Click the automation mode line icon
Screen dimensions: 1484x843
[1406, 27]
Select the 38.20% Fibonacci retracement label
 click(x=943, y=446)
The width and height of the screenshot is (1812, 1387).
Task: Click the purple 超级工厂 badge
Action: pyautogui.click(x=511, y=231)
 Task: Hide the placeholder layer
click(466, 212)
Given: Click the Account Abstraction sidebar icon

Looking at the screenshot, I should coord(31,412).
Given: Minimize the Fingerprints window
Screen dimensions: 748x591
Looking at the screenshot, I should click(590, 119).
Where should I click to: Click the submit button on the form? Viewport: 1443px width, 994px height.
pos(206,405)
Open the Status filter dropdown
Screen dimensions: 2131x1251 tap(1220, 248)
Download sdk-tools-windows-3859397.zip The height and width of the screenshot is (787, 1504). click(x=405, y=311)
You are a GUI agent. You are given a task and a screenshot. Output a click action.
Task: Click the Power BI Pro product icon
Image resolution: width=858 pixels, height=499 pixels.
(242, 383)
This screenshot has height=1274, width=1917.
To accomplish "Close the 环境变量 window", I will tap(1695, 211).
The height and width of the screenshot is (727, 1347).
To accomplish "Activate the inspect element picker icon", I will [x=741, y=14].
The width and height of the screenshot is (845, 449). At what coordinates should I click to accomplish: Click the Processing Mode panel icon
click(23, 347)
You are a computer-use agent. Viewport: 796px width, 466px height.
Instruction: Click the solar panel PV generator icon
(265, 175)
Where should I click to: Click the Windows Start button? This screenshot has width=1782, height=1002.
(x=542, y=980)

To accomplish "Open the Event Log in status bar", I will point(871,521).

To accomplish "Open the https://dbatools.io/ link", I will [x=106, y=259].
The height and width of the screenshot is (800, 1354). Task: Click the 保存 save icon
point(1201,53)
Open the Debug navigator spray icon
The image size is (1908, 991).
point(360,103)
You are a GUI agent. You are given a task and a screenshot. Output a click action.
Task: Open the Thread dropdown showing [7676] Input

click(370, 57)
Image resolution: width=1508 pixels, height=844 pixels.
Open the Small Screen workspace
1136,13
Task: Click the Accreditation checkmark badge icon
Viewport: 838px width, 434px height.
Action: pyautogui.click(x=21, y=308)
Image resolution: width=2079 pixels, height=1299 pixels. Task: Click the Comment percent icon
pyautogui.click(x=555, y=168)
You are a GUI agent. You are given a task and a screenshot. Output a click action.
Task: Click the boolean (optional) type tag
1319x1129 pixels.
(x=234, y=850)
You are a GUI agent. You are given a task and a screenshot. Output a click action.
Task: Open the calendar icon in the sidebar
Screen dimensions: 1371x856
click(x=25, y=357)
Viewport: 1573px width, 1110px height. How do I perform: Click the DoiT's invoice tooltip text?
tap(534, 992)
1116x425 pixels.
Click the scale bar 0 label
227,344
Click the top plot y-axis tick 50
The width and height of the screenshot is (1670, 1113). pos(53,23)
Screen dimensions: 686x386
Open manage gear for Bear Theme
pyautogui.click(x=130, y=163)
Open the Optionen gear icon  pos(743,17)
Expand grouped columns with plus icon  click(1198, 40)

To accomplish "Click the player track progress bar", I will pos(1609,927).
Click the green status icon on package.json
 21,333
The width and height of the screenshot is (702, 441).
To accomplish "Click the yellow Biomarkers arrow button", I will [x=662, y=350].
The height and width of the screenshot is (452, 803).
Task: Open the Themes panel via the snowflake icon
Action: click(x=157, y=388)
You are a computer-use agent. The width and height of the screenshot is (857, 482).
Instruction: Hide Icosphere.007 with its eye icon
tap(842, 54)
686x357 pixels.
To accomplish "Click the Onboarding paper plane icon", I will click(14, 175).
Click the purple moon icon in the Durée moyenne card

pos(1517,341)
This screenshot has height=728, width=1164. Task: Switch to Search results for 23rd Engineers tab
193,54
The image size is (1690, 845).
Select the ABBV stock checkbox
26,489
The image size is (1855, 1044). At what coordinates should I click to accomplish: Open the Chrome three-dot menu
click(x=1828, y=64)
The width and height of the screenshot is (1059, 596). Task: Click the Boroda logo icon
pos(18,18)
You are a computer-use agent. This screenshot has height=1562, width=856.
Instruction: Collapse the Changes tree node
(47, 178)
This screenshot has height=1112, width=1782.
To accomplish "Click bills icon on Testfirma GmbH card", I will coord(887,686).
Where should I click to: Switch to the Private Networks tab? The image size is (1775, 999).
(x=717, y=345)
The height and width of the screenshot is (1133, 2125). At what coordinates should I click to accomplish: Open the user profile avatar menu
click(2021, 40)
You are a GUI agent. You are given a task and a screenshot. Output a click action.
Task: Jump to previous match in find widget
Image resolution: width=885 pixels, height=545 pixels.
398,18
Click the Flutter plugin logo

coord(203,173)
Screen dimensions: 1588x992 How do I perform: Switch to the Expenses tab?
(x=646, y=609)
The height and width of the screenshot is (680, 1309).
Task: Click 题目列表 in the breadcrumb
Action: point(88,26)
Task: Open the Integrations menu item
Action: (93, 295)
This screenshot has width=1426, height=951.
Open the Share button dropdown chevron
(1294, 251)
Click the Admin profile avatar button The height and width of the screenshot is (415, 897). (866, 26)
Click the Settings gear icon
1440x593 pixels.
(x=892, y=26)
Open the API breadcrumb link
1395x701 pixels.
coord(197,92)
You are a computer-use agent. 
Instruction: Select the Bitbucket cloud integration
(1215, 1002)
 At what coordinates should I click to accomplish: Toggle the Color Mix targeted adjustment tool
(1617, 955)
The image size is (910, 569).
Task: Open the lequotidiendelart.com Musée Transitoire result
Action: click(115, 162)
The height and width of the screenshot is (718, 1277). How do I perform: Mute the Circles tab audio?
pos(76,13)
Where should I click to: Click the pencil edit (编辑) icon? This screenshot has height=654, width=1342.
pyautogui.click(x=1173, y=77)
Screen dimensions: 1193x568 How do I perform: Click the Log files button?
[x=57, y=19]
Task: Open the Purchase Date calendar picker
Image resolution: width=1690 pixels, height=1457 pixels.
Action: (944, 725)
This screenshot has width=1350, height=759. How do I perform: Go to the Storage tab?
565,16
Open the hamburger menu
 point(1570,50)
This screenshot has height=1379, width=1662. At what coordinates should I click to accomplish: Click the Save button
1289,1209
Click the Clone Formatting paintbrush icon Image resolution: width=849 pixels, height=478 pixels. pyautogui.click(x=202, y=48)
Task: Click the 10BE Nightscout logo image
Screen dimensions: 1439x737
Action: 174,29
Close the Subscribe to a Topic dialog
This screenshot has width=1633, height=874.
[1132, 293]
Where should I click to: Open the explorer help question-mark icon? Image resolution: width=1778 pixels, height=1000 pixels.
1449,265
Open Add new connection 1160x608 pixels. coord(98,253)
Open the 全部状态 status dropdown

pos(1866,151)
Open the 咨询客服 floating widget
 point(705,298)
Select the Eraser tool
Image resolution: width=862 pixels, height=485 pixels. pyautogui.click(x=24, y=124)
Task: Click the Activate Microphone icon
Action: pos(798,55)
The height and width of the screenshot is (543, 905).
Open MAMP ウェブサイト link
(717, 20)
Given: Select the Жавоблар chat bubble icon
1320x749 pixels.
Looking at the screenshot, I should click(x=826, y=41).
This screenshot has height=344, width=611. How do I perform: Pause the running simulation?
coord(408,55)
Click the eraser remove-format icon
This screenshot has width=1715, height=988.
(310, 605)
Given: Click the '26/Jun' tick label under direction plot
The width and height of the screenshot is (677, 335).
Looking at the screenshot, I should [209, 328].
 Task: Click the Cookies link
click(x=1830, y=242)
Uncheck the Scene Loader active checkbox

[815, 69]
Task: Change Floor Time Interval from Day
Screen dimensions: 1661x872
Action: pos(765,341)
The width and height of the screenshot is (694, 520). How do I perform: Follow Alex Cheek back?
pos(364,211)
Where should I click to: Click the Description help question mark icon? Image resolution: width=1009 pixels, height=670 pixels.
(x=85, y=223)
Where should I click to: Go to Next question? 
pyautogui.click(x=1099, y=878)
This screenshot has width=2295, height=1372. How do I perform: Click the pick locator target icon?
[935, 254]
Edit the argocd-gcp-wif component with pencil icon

**EXERCISE:** For the data above, give the number of lines in which the word "picker" appears, and nothing more.

**RESPONSE TO THE EXERCISE:** 2